The New Democratic Party is no longer young or an aspiring replacement for the Liberal Party. On major questions they only differ by degree. Each is stronger than the other in different ridings across Canada. However, both have mature national organizations, develop policies according to what they see as the national interest, believe themselves to favour a slightly more independent Canada, accept the private sector as the principle source of economic growth, and—unlike the Conservatives—they both believe that the federal government must inspire a sense of national purpose by providing federal leadership on whatever ends up being called strategic.
Their policy divisions, within one Liberal-Democrat caucus, would probably look pretty manageable compared to the divisions that divided the Conservatives when they were out of power.
Furthermore, in terms of winning votes and seats in parliament, they would likely do much better together. Polls aren’t promises, but the latest data suggests that they’d have a good chance of winning the next election. The country would enjoy a close fight, a balance that would inspire both left and right to raise their game.

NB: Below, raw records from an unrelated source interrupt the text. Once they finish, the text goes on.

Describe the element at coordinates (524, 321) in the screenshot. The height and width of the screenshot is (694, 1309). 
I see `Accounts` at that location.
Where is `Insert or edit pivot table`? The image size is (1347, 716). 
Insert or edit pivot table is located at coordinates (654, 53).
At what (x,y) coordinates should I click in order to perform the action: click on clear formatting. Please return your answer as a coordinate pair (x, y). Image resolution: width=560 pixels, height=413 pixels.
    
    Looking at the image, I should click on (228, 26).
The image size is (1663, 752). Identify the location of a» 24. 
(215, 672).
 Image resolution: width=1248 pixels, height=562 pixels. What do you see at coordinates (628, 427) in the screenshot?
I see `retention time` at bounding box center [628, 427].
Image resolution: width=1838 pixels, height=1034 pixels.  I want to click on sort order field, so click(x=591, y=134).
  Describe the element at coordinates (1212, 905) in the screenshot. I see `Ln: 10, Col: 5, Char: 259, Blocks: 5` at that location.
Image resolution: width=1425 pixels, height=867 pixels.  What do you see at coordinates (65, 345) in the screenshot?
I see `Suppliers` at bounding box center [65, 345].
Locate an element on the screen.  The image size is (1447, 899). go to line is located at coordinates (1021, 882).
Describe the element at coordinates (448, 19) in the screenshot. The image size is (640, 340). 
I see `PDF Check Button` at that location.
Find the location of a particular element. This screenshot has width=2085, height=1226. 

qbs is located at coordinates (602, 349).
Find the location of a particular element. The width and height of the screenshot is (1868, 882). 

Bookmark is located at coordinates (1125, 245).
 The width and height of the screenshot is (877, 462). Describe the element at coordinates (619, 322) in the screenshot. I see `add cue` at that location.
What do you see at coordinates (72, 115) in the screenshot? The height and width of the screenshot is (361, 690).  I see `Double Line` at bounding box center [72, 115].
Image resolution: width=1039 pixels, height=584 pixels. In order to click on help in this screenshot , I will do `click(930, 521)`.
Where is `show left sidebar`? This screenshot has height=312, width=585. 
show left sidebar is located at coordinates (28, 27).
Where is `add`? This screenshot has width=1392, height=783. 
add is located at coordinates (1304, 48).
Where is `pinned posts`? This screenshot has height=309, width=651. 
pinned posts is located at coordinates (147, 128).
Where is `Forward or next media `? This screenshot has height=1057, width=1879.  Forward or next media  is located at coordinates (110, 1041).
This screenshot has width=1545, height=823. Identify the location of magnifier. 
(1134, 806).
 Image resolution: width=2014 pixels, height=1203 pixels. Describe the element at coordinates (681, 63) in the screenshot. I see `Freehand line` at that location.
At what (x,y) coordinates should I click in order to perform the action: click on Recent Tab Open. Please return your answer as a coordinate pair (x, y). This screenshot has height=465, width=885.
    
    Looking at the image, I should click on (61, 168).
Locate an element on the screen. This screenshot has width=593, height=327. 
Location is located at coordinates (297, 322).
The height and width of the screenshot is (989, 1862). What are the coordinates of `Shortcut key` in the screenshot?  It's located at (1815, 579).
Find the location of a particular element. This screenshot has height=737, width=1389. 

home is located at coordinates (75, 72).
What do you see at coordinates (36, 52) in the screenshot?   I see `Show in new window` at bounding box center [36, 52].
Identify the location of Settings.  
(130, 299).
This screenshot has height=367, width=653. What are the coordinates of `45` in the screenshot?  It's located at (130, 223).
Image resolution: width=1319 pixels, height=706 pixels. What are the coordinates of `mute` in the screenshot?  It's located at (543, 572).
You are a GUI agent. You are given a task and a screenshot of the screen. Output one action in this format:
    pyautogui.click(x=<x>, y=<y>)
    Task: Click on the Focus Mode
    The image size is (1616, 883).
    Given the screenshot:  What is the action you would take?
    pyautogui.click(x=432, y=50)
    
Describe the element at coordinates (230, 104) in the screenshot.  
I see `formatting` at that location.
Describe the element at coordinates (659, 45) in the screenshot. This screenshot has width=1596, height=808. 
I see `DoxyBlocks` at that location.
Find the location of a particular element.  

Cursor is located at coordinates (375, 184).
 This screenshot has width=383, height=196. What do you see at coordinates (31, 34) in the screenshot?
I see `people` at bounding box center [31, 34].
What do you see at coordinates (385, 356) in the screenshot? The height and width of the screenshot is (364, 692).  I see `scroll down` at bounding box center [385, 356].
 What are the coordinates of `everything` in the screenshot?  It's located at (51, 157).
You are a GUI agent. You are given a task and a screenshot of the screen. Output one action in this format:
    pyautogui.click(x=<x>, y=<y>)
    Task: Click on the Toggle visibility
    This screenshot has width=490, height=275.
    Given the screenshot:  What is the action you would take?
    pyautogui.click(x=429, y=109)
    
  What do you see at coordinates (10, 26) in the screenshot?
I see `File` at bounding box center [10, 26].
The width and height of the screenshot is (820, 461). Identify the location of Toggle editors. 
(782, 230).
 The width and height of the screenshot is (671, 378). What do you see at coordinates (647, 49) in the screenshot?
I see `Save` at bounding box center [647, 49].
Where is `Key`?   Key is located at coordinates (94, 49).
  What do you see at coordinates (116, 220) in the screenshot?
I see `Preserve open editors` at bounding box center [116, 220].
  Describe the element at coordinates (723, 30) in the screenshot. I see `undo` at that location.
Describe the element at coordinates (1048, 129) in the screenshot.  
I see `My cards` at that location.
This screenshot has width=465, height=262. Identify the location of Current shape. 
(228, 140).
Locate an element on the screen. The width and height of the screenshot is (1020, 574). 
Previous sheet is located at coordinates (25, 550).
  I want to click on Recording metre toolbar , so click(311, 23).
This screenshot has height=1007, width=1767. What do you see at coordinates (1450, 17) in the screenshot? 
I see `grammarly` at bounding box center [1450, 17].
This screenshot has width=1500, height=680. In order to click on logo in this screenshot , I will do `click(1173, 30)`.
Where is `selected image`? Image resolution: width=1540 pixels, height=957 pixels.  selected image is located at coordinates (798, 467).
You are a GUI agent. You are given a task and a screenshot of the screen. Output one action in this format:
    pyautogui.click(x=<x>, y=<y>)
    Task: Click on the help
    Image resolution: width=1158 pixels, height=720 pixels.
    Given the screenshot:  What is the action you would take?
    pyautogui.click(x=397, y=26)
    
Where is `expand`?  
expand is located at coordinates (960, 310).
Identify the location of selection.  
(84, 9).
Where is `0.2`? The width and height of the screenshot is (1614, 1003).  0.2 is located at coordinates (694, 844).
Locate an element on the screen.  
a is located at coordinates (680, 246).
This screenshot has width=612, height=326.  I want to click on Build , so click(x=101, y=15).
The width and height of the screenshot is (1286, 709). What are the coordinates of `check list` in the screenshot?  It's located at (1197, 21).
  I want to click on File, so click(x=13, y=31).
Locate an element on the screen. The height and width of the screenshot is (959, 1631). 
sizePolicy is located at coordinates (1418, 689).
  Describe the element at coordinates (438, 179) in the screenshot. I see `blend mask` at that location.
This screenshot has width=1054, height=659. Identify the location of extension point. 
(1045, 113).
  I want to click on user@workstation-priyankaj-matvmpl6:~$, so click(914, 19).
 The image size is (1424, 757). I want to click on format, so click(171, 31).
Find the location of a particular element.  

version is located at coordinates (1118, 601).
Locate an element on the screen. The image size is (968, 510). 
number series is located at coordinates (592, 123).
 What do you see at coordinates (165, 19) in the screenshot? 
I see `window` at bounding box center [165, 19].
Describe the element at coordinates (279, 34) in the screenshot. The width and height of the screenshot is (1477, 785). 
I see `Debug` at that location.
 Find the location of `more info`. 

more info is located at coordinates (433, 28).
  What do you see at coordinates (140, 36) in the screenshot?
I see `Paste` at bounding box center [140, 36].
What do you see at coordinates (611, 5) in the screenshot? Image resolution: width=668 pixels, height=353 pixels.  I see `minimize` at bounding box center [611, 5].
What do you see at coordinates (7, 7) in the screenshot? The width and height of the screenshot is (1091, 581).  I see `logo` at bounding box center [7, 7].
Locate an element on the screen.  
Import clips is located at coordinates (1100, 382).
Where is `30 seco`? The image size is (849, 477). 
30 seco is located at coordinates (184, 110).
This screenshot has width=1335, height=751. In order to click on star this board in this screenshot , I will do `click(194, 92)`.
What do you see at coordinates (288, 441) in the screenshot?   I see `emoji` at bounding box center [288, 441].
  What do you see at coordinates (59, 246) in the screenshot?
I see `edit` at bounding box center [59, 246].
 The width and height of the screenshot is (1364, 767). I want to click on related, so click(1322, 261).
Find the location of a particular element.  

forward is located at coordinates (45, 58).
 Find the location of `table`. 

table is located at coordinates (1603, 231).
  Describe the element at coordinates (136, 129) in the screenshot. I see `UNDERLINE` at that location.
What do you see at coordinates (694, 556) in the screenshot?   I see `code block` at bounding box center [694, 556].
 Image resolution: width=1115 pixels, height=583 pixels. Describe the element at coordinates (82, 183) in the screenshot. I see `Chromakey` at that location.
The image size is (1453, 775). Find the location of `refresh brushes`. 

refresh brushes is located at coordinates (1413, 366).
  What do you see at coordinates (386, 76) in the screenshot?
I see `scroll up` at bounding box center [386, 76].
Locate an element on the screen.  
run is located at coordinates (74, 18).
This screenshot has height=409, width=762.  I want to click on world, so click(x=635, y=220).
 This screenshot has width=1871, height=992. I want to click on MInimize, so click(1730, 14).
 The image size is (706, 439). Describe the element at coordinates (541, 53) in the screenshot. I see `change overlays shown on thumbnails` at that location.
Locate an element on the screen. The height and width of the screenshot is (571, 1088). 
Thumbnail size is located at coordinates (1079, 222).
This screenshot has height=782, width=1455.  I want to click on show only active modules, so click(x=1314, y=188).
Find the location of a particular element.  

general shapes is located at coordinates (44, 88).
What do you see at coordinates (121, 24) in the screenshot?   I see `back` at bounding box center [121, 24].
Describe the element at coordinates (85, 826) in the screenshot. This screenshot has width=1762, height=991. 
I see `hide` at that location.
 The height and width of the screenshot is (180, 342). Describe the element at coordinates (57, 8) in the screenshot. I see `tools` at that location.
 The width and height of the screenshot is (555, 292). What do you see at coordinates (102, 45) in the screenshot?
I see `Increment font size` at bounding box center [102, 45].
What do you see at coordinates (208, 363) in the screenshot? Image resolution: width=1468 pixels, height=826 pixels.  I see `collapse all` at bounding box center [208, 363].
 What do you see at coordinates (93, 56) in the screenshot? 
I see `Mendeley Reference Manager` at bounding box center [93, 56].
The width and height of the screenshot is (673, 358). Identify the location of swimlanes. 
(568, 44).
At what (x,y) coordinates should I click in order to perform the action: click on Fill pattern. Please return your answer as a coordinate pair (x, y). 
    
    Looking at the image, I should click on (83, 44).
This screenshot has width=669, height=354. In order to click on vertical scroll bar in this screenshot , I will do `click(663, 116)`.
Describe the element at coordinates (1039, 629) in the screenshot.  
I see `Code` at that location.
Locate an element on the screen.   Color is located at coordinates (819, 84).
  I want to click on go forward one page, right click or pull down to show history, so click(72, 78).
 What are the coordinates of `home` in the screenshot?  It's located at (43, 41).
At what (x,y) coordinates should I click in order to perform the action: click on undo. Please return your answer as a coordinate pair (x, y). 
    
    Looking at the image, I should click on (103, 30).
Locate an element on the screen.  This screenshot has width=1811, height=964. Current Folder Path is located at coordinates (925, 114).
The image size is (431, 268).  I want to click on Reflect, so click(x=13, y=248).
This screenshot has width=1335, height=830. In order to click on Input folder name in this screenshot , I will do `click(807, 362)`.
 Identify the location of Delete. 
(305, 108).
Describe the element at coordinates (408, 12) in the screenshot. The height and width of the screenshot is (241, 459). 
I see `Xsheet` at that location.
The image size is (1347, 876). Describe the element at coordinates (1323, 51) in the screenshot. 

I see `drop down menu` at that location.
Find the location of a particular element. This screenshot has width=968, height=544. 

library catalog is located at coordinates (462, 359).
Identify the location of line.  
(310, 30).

An analysis for The Globe and Mail by The-HundredEight.com’s Eric Grenier projected that a merger of the Liberals, the NDP, and the Greens would garner 44% of the popular vote against 41% for the Conservatives. Without the Greens, it’s reasonable to start out with the assumption that the two major parties of the left and the right would now be essentially tied. Both would have a chance at a majority and significant representation in every region, including Quebec.
What the left ought to be discussing in 2011 is not how to improve their pecking order in Ottawa, but how to unite.
The logical conclusion of such a process, unfortunately, would be a full-fledged open leadership convention. And Michael Ignatieff would rather face Stephen Harper in an unnecessary election than try to lead a united left.